| WORK ITEM |
Render every line of the listing below as a Markdown table with two columns, No. and Line. Put the row number under No. and the line under Line, and leave out blank lines.

(Source listing)
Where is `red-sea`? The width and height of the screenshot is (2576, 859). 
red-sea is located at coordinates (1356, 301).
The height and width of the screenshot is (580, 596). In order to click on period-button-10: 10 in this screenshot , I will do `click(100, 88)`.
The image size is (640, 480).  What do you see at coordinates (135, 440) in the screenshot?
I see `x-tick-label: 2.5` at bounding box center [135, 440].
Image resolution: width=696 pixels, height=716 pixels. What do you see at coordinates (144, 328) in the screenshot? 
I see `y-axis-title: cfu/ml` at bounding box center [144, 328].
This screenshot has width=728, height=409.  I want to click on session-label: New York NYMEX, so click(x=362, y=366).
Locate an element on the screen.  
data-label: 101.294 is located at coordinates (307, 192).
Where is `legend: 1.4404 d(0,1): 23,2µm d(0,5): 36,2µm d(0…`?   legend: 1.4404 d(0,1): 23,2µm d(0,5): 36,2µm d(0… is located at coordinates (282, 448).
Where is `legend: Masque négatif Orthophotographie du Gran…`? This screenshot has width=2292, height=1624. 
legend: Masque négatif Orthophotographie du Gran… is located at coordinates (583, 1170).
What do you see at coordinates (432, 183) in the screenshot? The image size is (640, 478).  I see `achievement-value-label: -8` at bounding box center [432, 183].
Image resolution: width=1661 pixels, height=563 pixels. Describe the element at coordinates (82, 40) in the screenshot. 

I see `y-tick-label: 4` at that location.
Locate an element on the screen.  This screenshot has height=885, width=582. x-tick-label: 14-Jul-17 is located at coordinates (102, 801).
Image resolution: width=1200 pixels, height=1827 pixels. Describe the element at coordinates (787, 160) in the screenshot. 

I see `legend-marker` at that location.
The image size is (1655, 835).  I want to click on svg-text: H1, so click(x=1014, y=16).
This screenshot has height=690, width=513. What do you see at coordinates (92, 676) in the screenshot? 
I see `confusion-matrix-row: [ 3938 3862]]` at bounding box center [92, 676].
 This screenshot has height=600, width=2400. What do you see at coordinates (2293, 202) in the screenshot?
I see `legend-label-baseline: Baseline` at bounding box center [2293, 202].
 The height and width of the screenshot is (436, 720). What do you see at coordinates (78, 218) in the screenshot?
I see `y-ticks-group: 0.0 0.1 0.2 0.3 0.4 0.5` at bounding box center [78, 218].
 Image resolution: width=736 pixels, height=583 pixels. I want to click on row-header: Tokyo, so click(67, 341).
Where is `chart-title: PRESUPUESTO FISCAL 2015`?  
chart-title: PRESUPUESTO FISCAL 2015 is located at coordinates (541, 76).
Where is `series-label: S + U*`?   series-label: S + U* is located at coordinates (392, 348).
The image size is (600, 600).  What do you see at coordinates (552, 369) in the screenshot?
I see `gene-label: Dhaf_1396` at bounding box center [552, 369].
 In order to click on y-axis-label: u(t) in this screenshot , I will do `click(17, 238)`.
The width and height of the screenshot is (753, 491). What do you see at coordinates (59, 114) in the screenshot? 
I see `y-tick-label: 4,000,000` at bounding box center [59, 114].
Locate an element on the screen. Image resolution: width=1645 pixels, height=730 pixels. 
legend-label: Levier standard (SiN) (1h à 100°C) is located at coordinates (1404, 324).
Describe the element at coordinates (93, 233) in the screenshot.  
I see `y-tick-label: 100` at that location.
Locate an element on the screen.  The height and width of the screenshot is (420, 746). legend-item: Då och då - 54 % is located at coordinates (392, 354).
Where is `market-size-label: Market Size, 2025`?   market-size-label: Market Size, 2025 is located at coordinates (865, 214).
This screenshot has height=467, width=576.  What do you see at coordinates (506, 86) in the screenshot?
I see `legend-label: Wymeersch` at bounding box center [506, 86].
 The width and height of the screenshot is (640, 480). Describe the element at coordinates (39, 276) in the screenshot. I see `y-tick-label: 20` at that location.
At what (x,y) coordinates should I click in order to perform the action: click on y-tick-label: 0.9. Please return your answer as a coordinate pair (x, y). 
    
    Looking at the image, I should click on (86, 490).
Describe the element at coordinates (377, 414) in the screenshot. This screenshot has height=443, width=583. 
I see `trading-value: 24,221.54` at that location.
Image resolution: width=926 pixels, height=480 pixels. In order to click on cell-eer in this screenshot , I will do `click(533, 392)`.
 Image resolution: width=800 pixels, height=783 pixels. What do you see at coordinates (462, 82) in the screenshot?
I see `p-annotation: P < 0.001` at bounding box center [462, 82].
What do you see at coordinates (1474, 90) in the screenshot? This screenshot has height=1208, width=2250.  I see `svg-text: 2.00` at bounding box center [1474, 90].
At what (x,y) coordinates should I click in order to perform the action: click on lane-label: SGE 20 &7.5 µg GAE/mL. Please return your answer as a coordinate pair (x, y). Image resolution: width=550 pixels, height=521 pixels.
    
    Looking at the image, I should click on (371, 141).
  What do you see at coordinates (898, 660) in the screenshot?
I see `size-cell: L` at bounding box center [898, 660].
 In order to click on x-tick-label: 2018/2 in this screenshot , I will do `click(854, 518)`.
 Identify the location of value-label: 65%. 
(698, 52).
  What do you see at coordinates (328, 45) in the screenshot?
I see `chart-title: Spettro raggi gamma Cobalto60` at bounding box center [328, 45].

| ANSWER TO THE EXERCISE |
| No. | Line |
|---|---|
| 1 | Where is `red-sea`? The width and height of the screenshot is (2576, 859).  |
| 2 | red-sea is located at coordinates (1356, 301). |
| 3 | The height and width of the screenshot is (580, 596). In order to click on period-button-10: 10 in this screenshot , I will do `click(100, 88)`. |
| 4 | The image size is (640, 480).  What do you see at coordinates (135, 440) in the screenshot? |
| 5 | I see `x-tick-label: 2.5` at bounding box center [135, 440]. |
| 6 | Image resolution: width=696 pixels, height=716 pixels. What do you see at coordinates (144, 328) in the screenshot?  |
| 7 | I see `y-axis-title: cfu/ml` at bounding box center [144, 328]. |
| 8 | This screenshot has width=728, height=409.  I want to click on session-label: New York NYMEX, so click(x=362, y=366). |
| 9 | Locate an element on the screen.   |
| 10 | data-label: 101.294 is located at coordinates (307, 192). |
| 11 | Where is `legend: 1.4404 d(0,1): 23,2µm d(0,5): 36,2µm d(0…`?   legend: 1.4404 d(0,1): 23,2µm d(0,5): 36,2µm d(0… is located at coordinates (282, 448). |
| 12 | Where is `legend: Masque négatif Orthophotographie du Gran…`? This screenshot has width=2292, height=1624.  |
| 13 | legend: Masque négatif Orthophotographie du Gran… is located at coordinates (583, 1170). |
| 14 | What do you see at coordinates (432, 183) in the screenshot? The image size is (640, 478).  I see `achievement-value-label: -8` at bounding box center [432, 183]. |
| 15 | Image resolution: width=1661 pixels, height=563 pixels. Describe the element at coordinates (82, 40) in the screenshot.  |
| 16 | I see `y-tick-label: 4` at that location. |
| 17 | Locate an element on the screen.  This screenshot has height=885, width=582. x-tick-label: 14-Jul-17 is located at coordinates (102, 801). |
| 18 | Image resolution: width=1200 pixels, height=1827 pixels. Describe the element at coordinates (787, 160) in the screenshot.  |
| 19 | I see `legend-marker` at that location. |
| 20 | The image size is (1655, 835).  I want to click on svg-text: H1, so click(x=1014, y=16). |
| 21 | This screenshot has height=690, width=513. What do you see at coordinates (92, 676) in the screenshot?  |
| 22 | I see `confusion-matrix-row: [ 3938 3862]]` at bounding box center [92, 676]. |
| 23 |  This screenshot has height=600, width=2400. What do you see at coordinates (2293, 202) in the screenshot? |
| 24 | I see `legend-label-baseline: Baseline` at bounding box center [2293, 202]. |
| 25 |  The height and width of the screenshot is (436, 720). What do you see at coordinates (78, 218) in the screenshot? |
| 26 | I see `y-ticks-group: 0.0 0.1 0.2 0.3 0.4 0.5` at bounding box center [78, 218]. |
| 27 |  Image resolution: width=736 pixels, height=583 pixels. I want to click on row-header: Tokyo, so click(67, 341). |
| 28 | Where is `chart-title: PRESUPUESTO FISCAL 2015`?   |
| 29 | chart-title: PRESUPUESTO FISCAL 2015 is located at coordinates (541, 76). |
| 30 | Where is `series-label: S + U*`?   series-label: S + U* is located at coordinates (392, 348). |
| 31 | The image size is (600, 600).  What do you see at coordinates (552, 369) in the screenshot? |
| 32 | I see `gene-label: Dhaf_1396` at bounding box center [552, 369]. |
| 33 |  In order to click on y-axis-label: u(t) in this screenshot , I will do `click(17, 238)`. |
| 34 | The width and height of the screenshot is (753, 491). What do you see at coordinates (59, 114) in the screenshot?  |
| 35 | I see `y-tick-label: 4,000,000` at bounding box center [59, 114]. |
| 36 | Locate an element on the screen. Image resolution: width=1645 pixels, height=730 pixels.  |
| 37 | legend-label: Levier standard (SiN) (1h à 100°C) is located at coordinates (1404, 324). |
| 38 | Describe the element at coordinates (93, 233) in the screenshot.   |
| 39 | I see `y-tick-label: 100` at that location. |
| 40 | Locate an element on the screen.  The height and width of the screenshot is (420, 746). legend-item: Då och då - 54 % is located at coordinates (392, 354). |
| 41 | Where is `market-size-label: Market Size, 2025`?   market-size-label: Market Size, 2025 is located at coordinates (865, 214). |
| 42 | This screenshot has height=467, width=576.  What do you see at coordinates (506, 86) in the screenshot? |
| 43 | I see `legend-label: Wymeersch` at bounding box center [506, 86]. |
| 44 |  The width and height of the screenshot is (640, 480). Describe the element at coordinates (39, 276) in the screenshot. I see `y-tick-label: 20` at that location. |
| 45 | At what (x,y) coordinates should I click in order to perform the action: click on y-tick-label: 0.9. Please return your answer as a coordinate pair (x, y).  |
| 46 |     Looking at the image, I should click on (86, 490). |
| 47 | Describe the element at coordinates (377, 414) in the screenshot. This screenshot has height=443, width=583.  |
| 48 | I see `trading-value: 24,221.54` at that location. |
| 49 | Image resolution: width=926 pixels, height=480 pixels. In order to click on cell-eer in this screenshot , I will do `click(533, 392)`. |
| 50 |  Image resolution: width=800 pixels, height=783 pixels. What do you see at coordinates (462, 82) in the screenshot? |
| 51 | I see `p-annotation: P < 0.001` at bounding box center [462, 82]. |
| 52 | What do you see at coordinates (1474, 90) in the screenshot? This screenshot has height=1208, width=2250.  I see `svg-text: 2.00` at bounding box center [1474, 90]. |
| 53 | At what (x,y) coordinates should I click in order to perform the action: click on lane-label: SGE 20 &7.5 µg GAE/mL. Please return your answer as a coordinate pair (x, y). Image resolution: width=550 pixels, height=521 pixels. |
| 54 |     Looking at the image, I should click on (371, 141). |
| 55 |   What do you see at coordinates (898, 660) in the screenshot? |
| 56 | I see `size-cell: L` at bounding box center [898, 660]. |
| 57 |  In order to click on x-tick-label: 2018/2 in this screenshot , I will do `click(854, 518)`. |
| 58 |  Identify the location of value-label: 65%.  |
| 59 | (698, 52). |
| 60 |   What do you see at coordinates (328, 45) in the screenshot? |
| 61 | I see `chart-title: Spettro raggi gamma Cobalto60` at bounding box center [328, 45]. |